けど……これだけ酔っ払っていて気づく程なんだから、相当なんだろうか。
自分で嗅いでみても、ふわふわとしているからかよく分からない。
僕がそんな風に不思議そうにしていると、兄さんはちょっと真剣な顔つきになりながら僕の背中と服の間にズバッと手を差し込んだ。
「なっ……何するんですか……?!」
「……気のせい……か?……触られても痛そうにしないのを見るに、大丈夫そうだな」
その言葉を聞いて、僕はそういえばと思い出す。
戦場で前線にちょっとだけ出てみた時、背中を結構ヤバめに打ち付けたんだっけか。
つい痛くなかったから放っておいてしまったけれど、背中は前河川敷に打ち付けたのもあるし、彼女とのくちづけが無かったら結構大変だったんじゃ……。
「王生!!」
「わっ、な……なんですか?」
「……見ろ、王生」
そんな事を考えていたら、兄さんは急に真っ青な顔で自分の片手を見せてきた。
暗かったので最初は良く分からなかったけど……その手には確かに、べっとりとしたどす黒いものが付いていた。
「……?これ……」
血だ、と分かってから、それがさっき手を入れられたので兄さんに付いた血……つまり僕の背中に付いていた血であると気づくのに、しばらく時間がかかった。
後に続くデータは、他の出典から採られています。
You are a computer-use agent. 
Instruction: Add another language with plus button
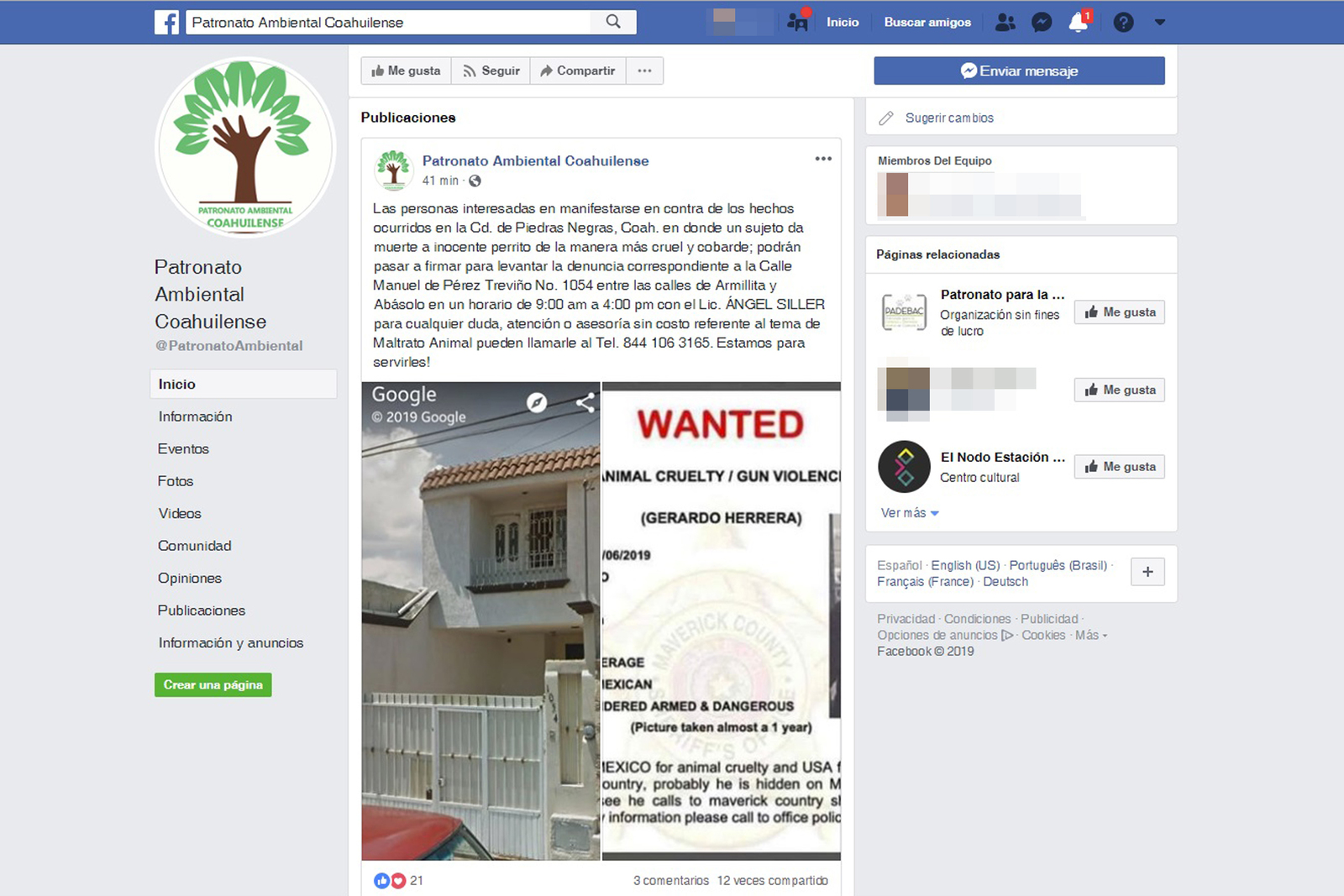coord(1147,572)
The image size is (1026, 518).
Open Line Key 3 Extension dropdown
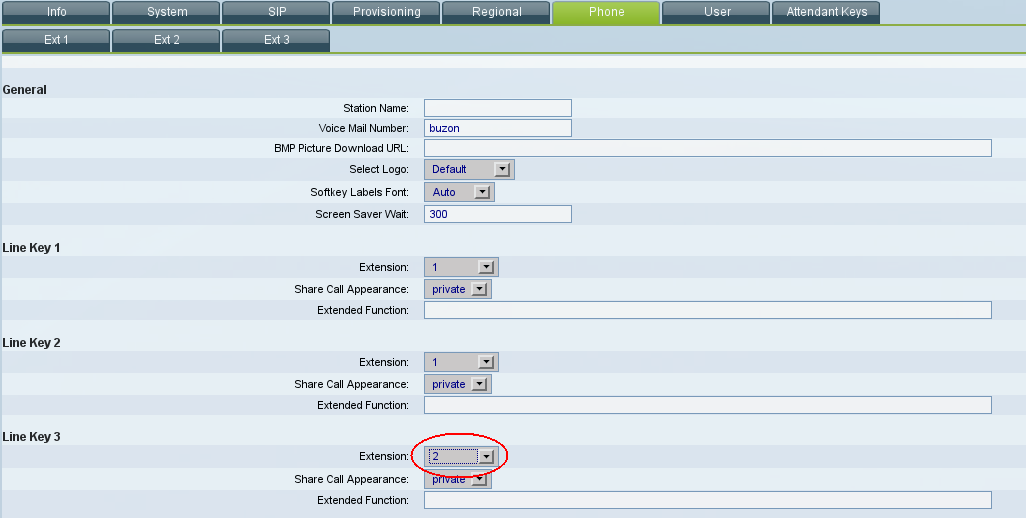(461, 456)
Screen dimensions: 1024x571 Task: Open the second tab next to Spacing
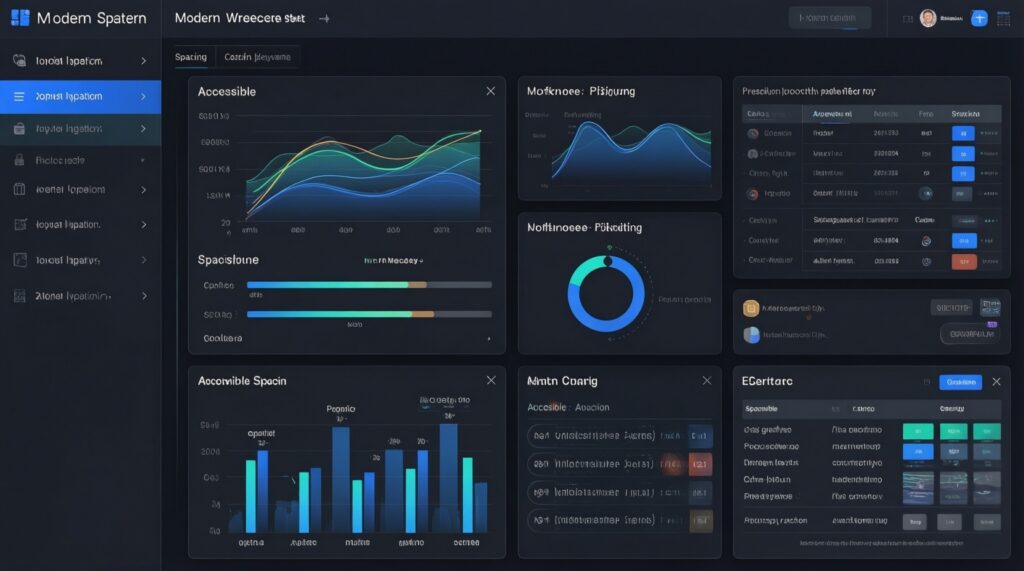[x=257, y=57]
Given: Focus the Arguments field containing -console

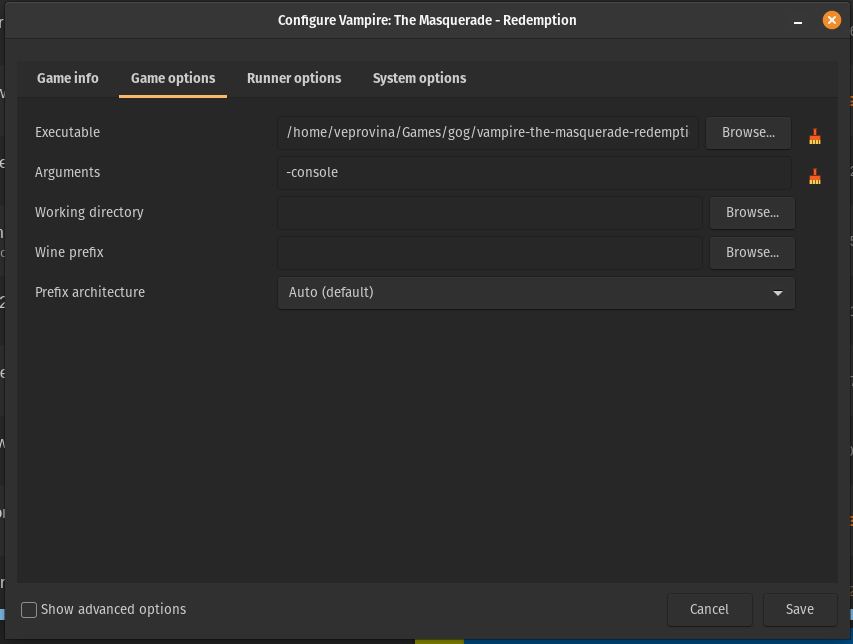Looking at the screenshot, I should [x=534, y=172].
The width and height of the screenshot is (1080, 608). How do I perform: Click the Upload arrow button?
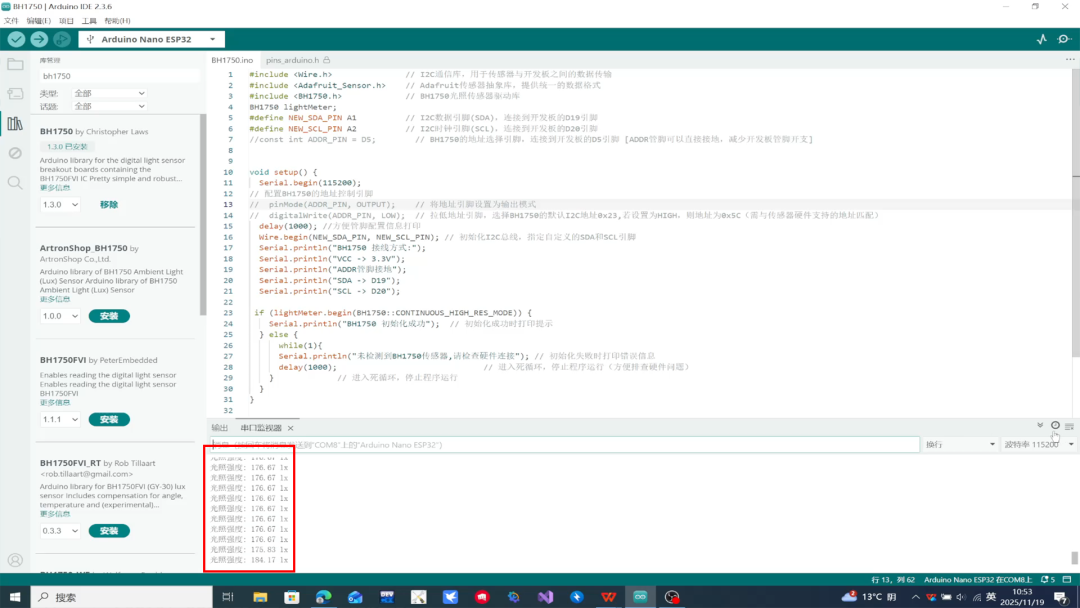(x=39, y=39)
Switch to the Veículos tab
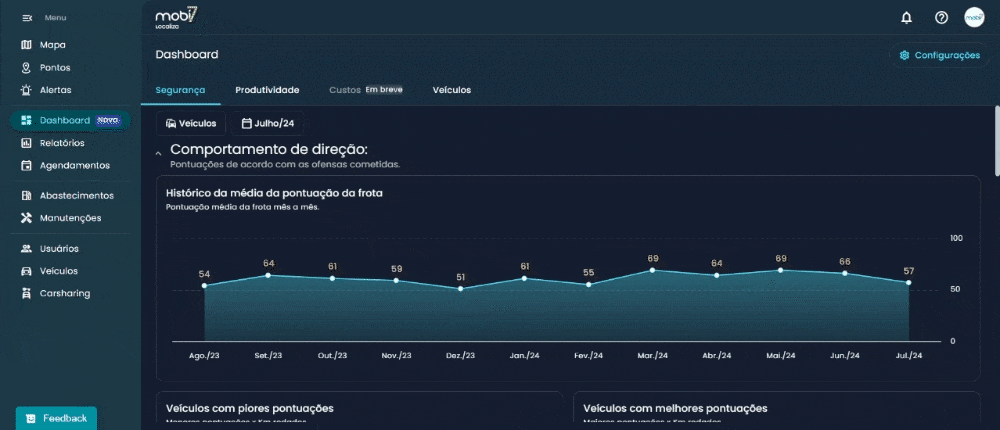This screenshot has width=1000, height=430. 451,90
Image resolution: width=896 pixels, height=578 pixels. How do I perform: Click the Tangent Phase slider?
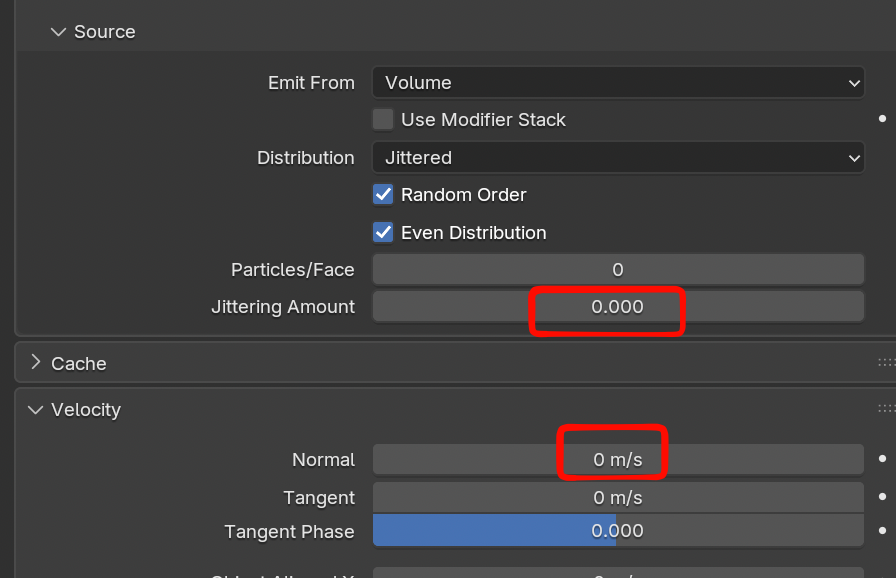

そしてそれが分かってから、ふわふわとした感覚は空気に舞っているアルコールに酔った訳じゃなくて、たくさん背中から出血したのから来る貧血だと分かるまでまたしばらく経って、
「王生!しっかりしろ!王生っ!!」
……それが分かった途端、全く痛みの無いまま身体に力が入らなくなり、同時に意識も遠くに離れていき、やがてプツンと切れた。